In any event he was very content with his current position, as Head of Major Crime. It was a position he could only have dreamed of when he had first joined the police, and it was a job that gave him so much satisfaction he would happily stay in this position for the rest of his career.
If he had one regret in life, it was that his father, also a police officer, and his mother, had not lived to see his success.

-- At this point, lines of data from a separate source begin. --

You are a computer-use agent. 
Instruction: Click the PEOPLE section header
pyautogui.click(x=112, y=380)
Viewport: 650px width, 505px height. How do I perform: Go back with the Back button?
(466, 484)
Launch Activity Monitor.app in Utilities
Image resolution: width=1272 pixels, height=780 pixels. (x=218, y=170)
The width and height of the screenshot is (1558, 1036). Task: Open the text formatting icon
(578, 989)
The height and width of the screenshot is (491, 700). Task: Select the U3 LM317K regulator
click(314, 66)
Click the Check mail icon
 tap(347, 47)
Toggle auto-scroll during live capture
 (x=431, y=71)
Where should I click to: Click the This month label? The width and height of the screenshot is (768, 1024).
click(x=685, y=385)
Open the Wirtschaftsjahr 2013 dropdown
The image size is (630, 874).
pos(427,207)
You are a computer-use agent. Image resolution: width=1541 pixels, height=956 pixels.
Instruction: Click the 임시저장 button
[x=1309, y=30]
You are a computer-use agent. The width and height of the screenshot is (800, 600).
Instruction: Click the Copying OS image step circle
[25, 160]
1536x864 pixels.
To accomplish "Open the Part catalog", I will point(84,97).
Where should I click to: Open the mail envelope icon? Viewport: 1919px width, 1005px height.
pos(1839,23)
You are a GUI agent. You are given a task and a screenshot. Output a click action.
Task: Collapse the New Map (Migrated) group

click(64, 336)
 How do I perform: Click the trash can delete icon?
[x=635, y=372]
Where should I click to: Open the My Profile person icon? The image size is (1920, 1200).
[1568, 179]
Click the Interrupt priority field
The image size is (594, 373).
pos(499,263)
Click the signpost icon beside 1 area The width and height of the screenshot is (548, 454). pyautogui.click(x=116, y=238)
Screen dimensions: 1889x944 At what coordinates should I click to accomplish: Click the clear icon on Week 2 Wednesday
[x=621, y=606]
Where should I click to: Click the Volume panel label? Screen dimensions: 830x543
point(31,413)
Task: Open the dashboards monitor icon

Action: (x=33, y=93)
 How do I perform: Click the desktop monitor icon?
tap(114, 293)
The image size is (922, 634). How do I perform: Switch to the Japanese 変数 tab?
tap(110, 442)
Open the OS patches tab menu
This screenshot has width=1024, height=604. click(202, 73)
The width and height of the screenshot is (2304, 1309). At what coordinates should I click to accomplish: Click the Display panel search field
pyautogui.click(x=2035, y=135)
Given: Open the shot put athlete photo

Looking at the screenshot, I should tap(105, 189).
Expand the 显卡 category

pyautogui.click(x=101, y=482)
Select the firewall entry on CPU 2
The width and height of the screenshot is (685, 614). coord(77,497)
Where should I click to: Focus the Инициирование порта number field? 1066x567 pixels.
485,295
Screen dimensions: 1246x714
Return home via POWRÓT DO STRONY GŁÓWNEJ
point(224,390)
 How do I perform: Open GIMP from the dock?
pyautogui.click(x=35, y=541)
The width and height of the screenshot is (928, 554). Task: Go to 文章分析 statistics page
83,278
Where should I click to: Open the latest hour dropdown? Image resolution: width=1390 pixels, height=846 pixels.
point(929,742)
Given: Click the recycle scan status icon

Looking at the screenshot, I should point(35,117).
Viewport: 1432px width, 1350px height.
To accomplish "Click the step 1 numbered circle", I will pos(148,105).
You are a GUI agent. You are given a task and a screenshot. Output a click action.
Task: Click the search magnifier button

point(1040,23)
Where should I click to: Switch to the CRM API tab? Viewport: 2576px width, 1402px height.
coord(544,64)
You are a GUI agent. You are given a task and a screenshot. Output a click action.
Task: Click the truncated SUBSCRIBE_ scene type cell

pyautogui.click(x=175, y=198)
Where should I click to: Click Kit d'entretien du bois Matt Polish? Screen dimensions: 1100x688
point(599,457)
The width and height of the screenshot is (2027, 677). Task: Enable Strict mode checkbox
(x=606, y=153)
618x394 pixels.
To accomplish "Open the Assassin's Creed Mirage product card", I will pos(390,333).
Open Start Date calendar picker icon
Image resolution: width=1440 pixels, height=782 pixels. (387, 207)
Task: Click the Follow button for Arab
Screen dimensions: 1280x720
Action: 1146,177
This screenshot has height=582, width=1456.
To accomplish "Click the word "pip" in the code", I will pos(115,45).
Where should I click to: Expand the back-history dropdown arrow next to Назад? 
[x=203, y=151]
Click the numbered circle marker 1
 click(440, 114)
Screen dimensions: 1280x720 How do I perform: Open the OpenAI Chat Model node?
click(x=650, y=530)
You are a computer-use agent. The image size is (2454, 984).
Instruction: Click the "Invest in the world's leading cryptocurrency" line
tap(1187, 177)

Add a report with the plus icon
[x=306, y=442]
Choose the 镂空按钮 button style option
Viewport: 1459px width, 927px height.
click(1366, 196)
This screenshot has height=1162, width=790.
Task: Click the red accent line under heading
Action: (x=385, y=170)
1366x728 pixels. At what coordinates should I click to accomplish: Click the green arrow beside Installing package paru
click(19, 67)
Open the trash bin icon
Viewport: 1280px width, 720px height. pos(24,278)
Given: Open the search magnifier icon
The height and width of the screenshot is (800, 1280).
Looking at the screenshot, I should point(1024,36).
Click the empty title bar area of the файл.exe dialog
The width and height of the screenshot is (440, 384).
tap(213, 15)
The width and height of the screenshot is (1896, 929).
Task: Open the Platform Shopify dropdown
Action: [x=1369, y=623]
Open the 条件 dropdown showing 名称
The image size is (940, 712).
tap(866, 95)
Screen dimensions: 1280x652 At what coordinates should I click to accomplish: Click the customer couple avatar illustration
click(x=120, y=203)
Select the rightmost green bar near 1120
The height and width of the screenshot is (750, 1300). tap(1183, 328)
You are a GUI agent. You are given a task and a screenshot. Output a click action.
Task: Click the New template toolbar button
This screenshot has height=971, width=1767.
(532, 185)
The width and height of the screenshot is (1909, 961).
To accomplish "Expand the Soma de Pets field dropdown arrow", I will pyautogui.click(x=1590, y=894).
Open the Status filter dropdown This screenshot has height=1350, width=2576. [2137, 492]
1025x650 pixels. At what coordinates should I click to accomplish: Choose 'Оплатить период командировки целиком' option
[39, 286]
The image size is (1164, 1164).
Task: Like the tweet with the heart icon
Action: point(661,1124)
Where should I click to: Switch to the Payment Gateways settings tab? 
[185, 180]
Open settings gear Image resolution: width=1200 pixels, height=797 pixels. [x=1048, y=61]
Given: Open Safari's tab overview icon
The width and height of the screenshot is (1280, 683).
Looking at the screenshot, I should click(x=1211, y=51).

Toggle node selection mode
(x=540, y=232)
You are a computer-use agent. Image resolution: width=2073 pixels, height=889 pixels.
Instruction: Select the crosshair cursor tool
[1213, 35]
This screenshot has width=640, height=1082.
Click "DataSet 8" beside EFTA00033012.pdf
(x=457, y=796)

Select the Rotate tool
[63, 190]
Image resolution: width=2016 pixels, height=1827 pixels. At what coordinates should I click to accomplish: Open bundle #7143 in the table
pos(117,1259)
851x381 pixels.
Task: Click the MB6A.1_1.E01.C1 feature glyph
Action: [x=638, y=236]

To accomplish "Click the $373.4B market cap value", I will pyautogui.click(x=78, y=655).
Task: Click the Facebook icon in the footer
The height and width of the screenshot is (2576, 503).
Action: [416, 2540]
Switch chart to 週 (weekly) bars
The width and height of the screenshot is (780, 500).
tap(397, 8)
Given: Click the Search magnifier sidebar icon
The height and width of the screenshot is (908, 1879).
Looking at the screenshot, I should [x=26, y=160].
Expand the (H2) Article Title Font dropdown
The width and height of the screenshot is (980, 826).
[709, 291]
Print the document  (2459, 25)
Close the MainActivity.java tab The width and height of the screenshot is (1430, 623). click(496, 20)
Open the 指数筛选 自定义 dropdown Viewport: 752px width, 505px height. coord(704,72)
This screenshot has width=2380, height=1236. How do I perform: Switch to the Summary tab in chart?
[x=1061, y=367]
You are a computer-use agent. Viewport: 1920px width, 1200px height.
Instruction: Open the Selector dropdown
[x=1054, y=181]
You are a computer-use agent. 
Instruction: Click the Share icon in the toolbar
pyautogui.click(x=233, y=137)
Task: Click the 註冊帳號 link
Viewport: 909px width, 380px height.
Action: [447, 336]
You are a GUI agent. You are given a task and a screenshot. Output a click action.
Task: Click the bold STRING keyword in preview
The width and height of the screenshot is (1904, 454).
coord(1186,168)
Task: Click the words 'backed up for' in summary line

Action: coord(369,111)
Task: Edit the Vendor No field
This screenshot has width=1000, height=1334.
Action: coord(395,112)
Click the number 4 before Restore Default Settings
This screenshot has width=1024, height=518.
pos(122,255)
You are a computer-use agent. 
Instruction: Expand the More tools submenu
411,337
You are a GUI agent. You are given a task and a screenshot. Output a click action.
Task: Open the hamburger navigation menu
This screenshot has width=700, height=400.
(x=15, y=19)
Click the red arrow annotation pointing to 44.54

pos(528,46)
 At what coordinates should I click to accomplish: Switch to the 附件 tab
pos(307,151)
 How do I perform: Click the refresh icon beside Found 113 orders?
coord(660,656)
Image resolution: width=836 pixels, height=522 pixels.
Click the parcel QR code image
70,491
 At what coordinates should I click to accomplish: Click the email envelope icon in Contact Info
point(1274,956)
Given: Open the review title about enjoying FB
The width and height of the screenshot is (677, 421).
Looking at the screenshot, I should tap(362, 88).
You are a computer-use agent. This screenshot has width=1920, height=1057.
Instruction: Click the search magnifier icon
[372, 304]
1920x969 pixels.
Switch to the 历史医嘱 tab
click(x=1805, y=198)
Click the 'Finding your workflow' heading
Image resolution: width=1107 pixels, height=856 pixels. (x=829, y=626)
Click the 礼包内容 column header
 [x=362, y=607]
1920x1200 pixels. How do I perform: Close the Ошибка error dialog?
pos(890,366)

But at the moment he was preoccupied by a big concern, which was that nothing stayed still in life. As a result of recent government budget cuts, police forces were required to amalgamate divisions and share resources, and some had to implement compulsory retirement after thirty years’ service. Sussex Police was now having to share its Major Crime Branch with Surrey. Which meant he could no longer be sure of remaining in this job. And his fear at this moment was that this summons to see the Chief meant bad news. Police officers could not be made redundant before retirement age, but many were currently being shunted sideways.
The security guard gave him a cheery wave and he drove through the open barrier, then turned right, passing the police driving school and parked in front of the modern glass and brick Comms building. As he switched off the engine his phone rang.
The display showed
BLOCKED NUMBER
.
He answered, and to his dismay he heard an all too familiar voice down a crackly line, accompanied by what sounded suspiciously like the roar of waves.